Extract Tagged Content from PDF

In this article you will learn how to to extract tagged content PDF document using Python.

Getting Tagged PDF Content

In order to get content of PDF Document with Tagged Text, Aspose.PDF offers tagged_content property of Document class.

Following code snippet shows how to get content of a PDF document with Tagged Text:


    import aspose.pdf as ap

    # Create PDF Document
    with ap.Document() as document:
        # Get Content for work with Tagged PDF
        tagged_content = document.tagged_content

        # Work with Tagged PDF content
        # Set Title and Language for Document
        tagged_content.set_title("Simple Tagged Pdf Document")
        tagged_content.set_language("en-US")

        # Save Tagged PDF Document
        document.save(path_outfile)

Getting Root Structure

In order to get the root structure of Tagged PDF Document, Aspose.PDF offers struct_tree_root_element property of ITaggedContent interface and root_element.

Following code snippet shows how to get the root structure of Tagged PDF Document:


    import aspose.pdf as ap

    # Create PDF Document
    with ap.Document() as document:
        # Get Content for work with Tagged PDF
        tagged_content = document.tagged_content

        # Set Title and Language for Document
        tagged_content.set_title("Tagged Pdf Document")
        tagged_content.set_language("en-US")

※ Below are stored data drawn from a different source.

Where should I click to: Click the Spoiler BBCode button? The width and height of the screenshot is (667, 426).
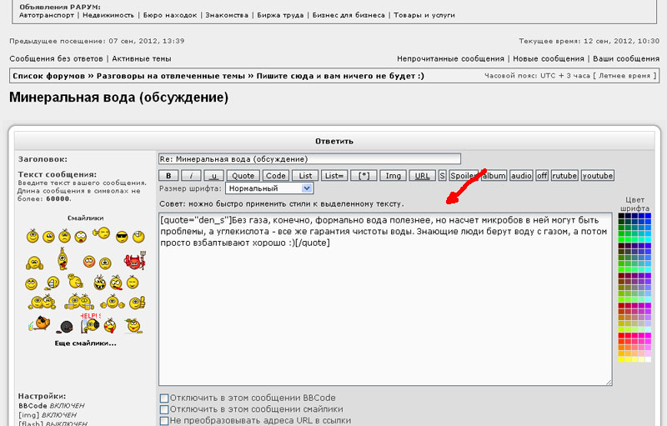click(x=464, y=176)
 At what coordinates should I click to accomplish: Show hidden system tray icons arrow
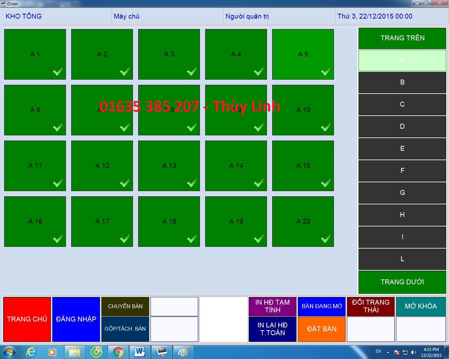coord(388,352)
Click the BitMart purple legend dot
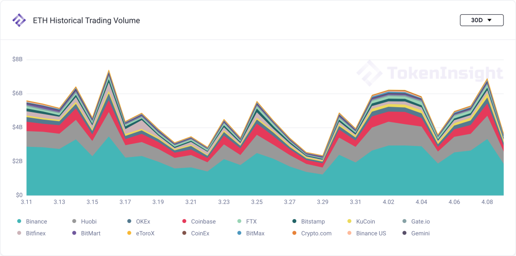Viewport: 516px width, 256px height. point(74,234)
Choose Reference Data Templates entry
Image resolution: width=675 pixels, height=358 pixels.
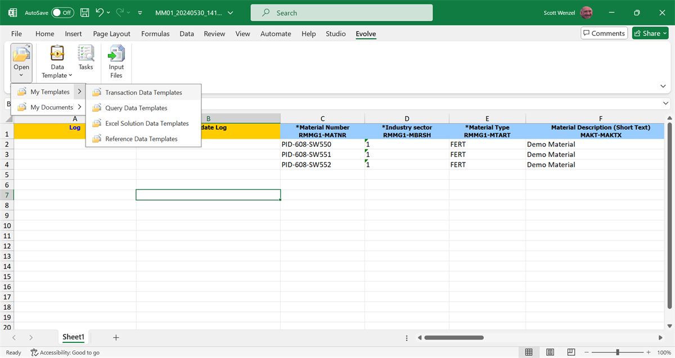coord(141,139)
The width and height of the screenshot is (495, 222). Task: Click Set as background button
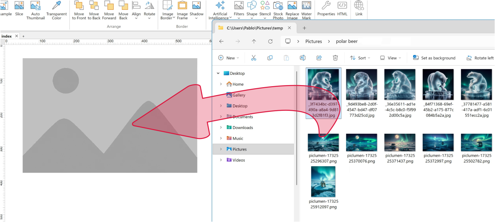tap(434, 58)
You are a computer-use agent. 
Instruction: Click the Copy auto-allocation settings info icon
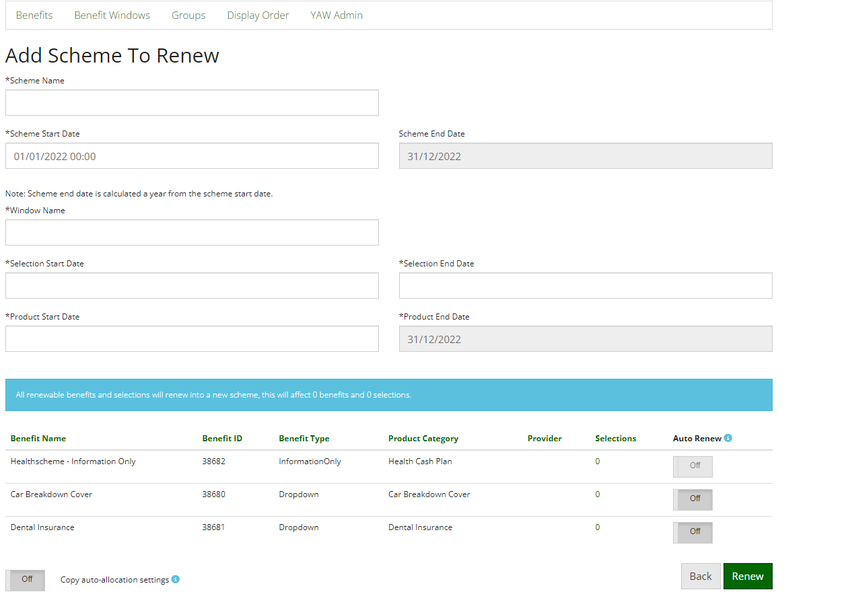coord(176,579)
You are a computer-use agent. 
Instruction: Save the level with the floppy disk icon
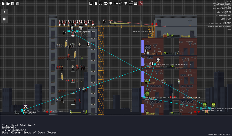click(13, 3)
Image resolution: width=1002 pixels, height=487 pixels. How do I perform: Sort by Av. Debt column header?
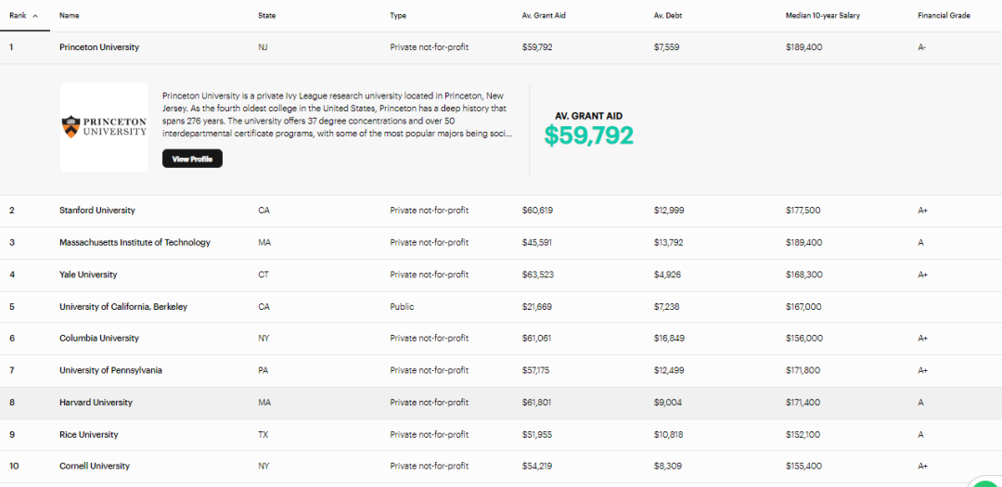668,16
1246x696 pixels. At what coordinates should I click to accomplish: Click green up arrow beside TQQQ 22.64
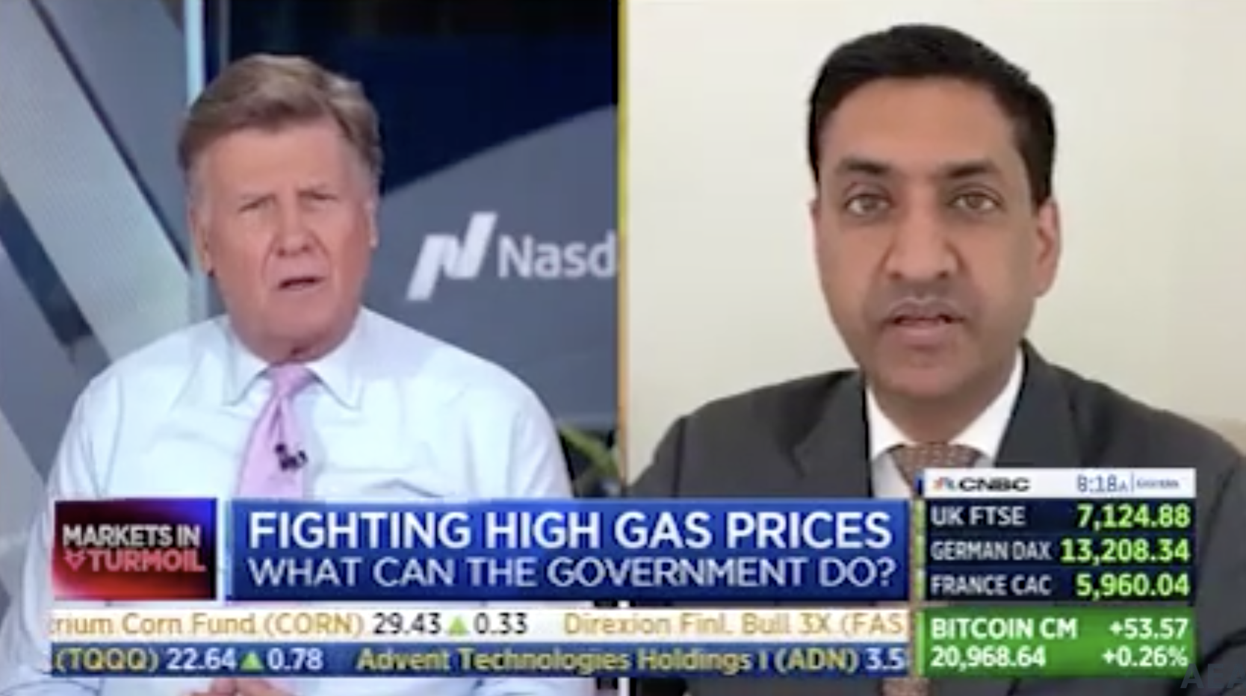coord(254,660)
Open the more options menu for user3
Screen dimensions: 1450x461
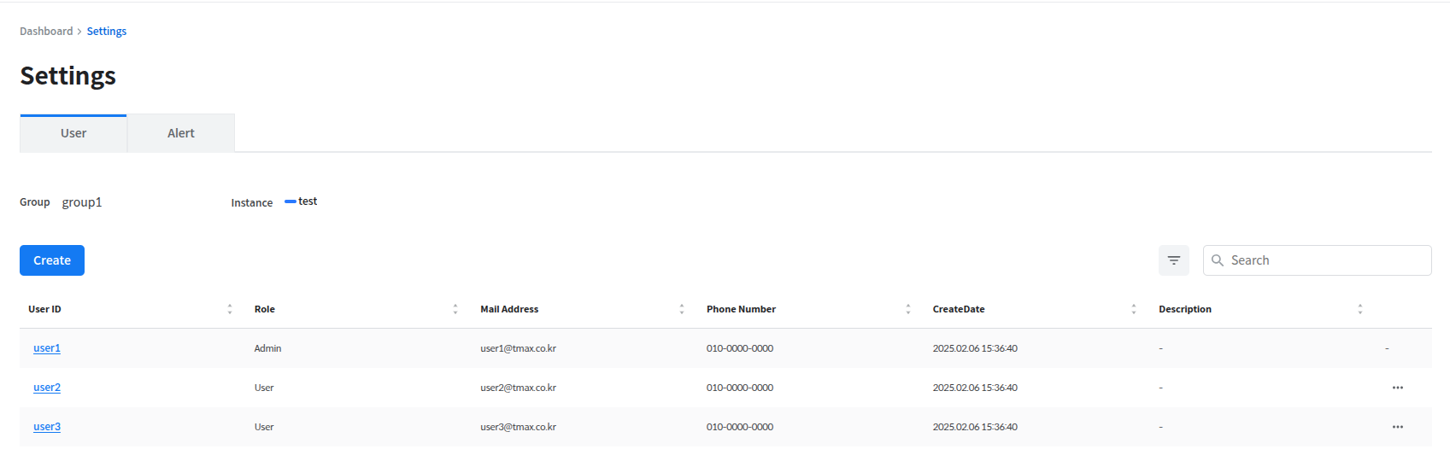pos(1397,427)
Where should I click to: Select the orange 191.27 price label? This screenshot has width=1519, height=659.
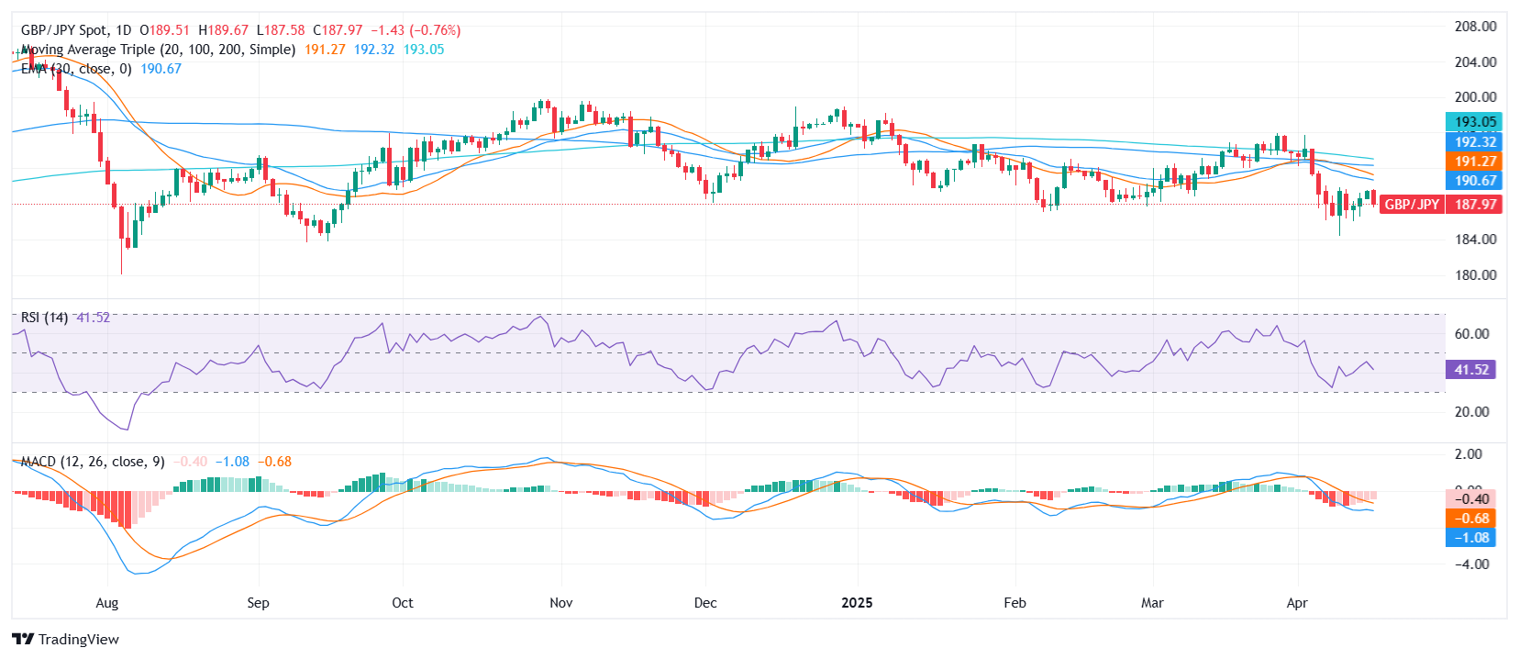coord(1474,162)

        # Properties StructTreeRootElement and RootElement are used for access to
        # StructTreeRoot object of pdf document and to root structure element (Document structure element).
        struct_tree_root_element = tagged_content.struct_tree_root_element
        root_element = tagged_content.root_element

Accessing Child Elements

In order to access child elements of a Tagged PDF Document, Aspose.PDF offers ElementList class. Following code snippet shows how to access child elements of a Tagged PDF Document:


    import aspose.pdf as ap
    from aspose.pycore import *

    # Open PDF Document
    with ap.Document(path_infile) as document:
        # Get Content for work with Tagged PDF
        tagged_content = document.tagged_content

        # Access to root element(s)
        element_list = tagged_content.struct_tree_root_element.child_elements

        for element in element_list:
            if isinstance(element, ap.logicalstructure.StructureElement):
                structure_element = cast(ap.logical_structure.StructureElement, element)

                # Get properties
                title = structure_element.title
                language = structure_element.language
                actual_text = structure_element.actual_text
                expansion_text = structure_element.expansion_text
                alternative_text = structure_element.alternative_text

        # Access to child elements of first element in root element
        element_list = tagged_content.root_element.child_elements[1].child_elements
        for element in element_list:
            if isinstance(element, ap.logicalstructure.StructureElement):
                structure_element = element

                # Set properties
                structure_element.title = "title"
                structure_element.language = "fr-FR"
                structure_element.actual_text = "actual text"
                structure_element.expansion_text = "exp"
                structure_element.alternative_text = "alt"

        # Save Tagged PDF Document
        document.save(path_outfile)